Sir Howard Davies (former Chair, Airports Commission):  Yes.  We have shown in the report that we believe it is possible.  We have explained that there are some parts of the system that will be quite congested.  Actually, they will be quite congested anyway whether or not you expand Heathrow; such as some elements of the Piccadilly line, for example, in central London. 

We do believe that a combination of western rail access, which is in the plans and coming: the Crossrail arrival; the link in from Old Oak Common from HS2; the improved capacity on the Piccadilly line that is already anticipated; and we believe a southern rail access route through Staines would together improve the capacity of Heathrow to deal with people arriving on public transport in a way that would meet the expansion up to 2030.  Between 2030 and 2050, as Phil says, there would be further growth.  That would need to be planned and managed in the overall investment programme depending on what happens to background demand in that area as well.

We do believe that this is feasible and that an increase in public transport modal share can be engineered.  We estimate it goes up to 53%.
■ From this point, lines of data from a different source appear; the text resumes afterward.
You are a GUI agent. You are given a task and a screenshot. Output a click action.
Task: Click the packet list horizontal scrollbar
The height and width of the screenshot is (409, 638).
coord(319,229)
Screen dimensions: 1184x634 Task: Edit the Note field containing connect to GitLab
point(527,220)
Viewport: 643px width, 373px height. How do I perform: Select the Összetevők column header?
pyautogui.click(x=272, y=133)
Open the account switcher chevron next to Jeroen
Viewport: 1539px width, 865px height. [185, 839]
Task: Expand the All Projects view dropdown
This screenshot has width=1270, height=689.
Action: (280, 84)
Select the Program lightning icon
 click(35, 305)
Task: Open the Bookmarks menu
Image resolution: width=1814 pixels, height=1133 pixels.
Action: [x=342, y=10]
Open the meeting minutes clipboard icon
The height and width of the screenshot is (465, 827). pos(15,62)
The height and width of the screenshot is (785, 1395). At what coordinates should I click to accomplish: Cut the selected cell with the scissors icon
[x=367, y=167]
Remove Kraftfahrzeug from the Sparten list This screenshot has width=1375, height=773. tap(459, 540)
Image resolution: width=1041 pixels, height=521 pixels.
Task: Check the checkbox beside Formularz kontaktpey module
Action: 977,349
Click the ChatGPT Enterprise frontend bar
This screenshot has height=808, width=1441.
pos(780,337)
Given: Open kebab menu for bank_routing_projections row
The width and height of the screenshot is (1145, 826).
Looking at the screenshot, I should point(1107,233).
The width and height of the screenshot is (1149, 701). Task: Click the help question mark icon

Philip Graham (Head of Secretariat, Airports Commission):  It goes up to 53%.  The introduction of a congestion charge could increase that a little further.  The key impact in driving public transport modal share is the fact that the public transport offer is better than the one that is available at the moment.

Caroline Pidgeon MBE AM:  Overall, I am not in favour of expansion of Heathrow.  What I am concerned about in this report is that it feels to me that you have underestimated the additional demand for public transport that this expansion would cause.  You are assuming things like Crossrail 2 are built and funded and even the Bakerloo line extension.  All of these things are behind a lot of this stuff.  All of these projects are not even funded yet.  Some of them are still sketches on paper.

Sir Howard Davies (former Chair, Airports Commission):  They are not assumed.

Caroline Pidgeon MBE AM:  My understanding of all the background reports is that you are assuming all these projects are.

Philip Graham (Head of Secretariat, Airports Commission):  We are not assuming that any further work on the Bakerloo extension is funded.  I will double-check, but I do not think so.

Our extended baseline does include Crossrail 2.  However, the impact of Crossrail 2 on access to Heathrow are pretty much zero.  If you were expanding Gatwick, Crossrail 2 has an impact.  If you were expanding Stansted, it has a big impact.  In terms of Heathrow, it really does not make any difference.

Caroline Pidgeon MBE AM:  I feel there is bit of a hole here in the work that you have done.  I do not think public transport will cope with the increased demand that will come forward.